## WORK TO COMPLETE:
Please copy out each of the following records line for line, with no changes.

┄┄┄┄┄┄┄┄┄┄

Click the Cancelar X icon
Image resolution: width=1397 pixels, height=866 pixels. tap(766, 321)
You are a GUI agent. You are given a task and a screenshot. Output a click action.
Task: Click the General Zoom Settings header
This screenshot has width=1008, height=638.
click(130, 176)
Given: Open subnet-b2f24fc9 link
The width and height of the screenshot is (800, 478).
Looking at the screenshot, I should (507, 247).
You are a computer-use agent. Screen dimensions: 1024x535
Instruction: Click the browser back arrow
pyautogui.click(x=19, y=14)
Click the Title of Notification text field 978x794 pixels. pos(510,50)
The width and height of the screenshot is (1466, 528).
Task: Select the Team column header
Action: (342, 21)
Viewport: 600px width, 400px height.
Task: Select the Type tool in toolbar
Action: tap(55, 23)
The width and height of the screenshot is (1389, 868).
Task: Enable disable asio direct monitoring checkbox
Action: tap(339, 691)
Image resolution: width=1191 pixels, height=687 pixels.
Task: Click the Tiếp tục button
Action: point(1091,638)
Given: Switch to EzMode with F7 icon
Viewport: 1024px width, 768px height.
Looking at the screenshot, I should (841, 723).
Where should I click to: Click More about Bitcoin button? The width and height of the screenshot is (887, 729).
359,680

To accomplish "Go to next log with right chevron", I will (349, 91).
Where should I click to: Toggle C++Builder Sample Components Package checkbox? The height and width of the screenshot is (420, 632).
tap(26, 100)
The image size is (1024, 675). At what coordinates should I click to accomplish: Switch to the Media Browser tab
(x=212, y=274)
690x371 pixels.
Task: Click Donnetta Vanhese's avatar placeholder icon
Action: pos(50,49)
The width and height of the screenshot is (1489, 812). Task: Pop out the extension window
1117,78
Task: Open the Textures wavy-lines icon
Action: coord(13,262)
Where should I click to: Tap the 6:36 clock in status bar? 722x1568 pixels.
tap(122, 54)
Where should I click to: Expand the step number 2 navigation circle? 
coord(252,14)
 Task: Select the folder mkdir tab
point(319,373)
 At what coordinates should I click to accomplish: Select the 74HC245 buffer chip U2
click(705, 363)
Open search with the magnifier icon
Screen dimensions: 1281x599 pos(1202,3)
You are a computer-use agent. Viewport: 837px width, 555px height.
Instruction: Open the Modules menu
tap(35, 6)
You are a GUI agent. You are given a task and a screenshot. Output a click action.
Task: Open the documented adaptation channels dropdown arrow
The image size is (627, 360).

┄┄┄┄┄┄┄┄┄┄

## OUTPUT BELOW:
Click the Cancelar X icon
Image resolution: width=1397 pixels, height=866 pixels. tap(766, 321)
You are a GUI agent. You are given a task and a screenshot. Output a click action.
Task: Click the General Zoom Settings header
This screenshot has width=1008, height=638.
click(130, 176)
Given: Open subnet-b2f24fc9 link
The width and height of the screenshot is (800, 478).
Looking at the screenshot, I should (507, 247).
You are a computer-use agent. Screen dimensions: 1024x535
Instruction: Click the browser back arrow
pyautogui.click(x=19, y=14)
Click the Title of Notification text field 978x794 pixels. pos(510,50)
The width and height of the screenshot is (1466, 528).
Task: Select the Team column header
Action: (342, 21)
Viewport: 600px width, 400px height.
Task: Select the Type tool in toolbar
Action: tap(55, 23)
The width and height of the screenshot is (1389, 868).
Task: Enable disable asio direct monitoring checkbox
Action: tap(339, 691)
Image resolution: width=1191 pixels, height=687 pixels.
Task: Click the Tiếp tục button
Action: point(1091,638)
Given: Switch to EzMode with F7 icon
Viewport: 1024px width, 768px height.
Looking at the screenshot, I should (841, 723).
Where should I click to: Click More about Bitcoin button? The width and height of the screenshot is (887, 729).
359,680

To accomplish "Go to next log with right chevron", I will (349, 91).
Where should I click to: Toggle C++Builder Sample Components Package checkbox? The height and width of the screenshot is (420, 632).
tap(26, 100)
The image size is (1024, 675). At what coordinates should I click to accomplish: Switch to the Media Browser tab
(x=212, y=274)
690x371 pixels.
Task: Click Donnetta Vanhese's avatar placeholder icon
Action: pos(50,49)
The width and height of the screenshot is (1489, 812). Task: Pop out the extension window
1117,78
Task: Open the Textures wavy-lines icon
Action: coord(13,262)
Where should I click to: Tap the 6:36 clock in status bar? 722x1568 pixels.
tap(122, 54)
Where should I click to: Expand the step number 2 navigation circle? 
coord(252,14)
 Task: Select the folder mkdir tab
point(319,373)
 At what coordinates should I click to accomplish: Select the 74HC245 buffer chip U2
click(705, 363)
Open search with the magnifier icon
Screen dimensions: 1281x599 pos(1202,3)
You are a computer-use agent. Viewport: 837px width, 555px height.
Instruction: Open the Modules menu
tap(35, 6)
You are a GUI agent. You are given a task and a screenshot. Output a click action.
Task: Open the documented adaptation channels dropdown arrow
The image size is (627, 360).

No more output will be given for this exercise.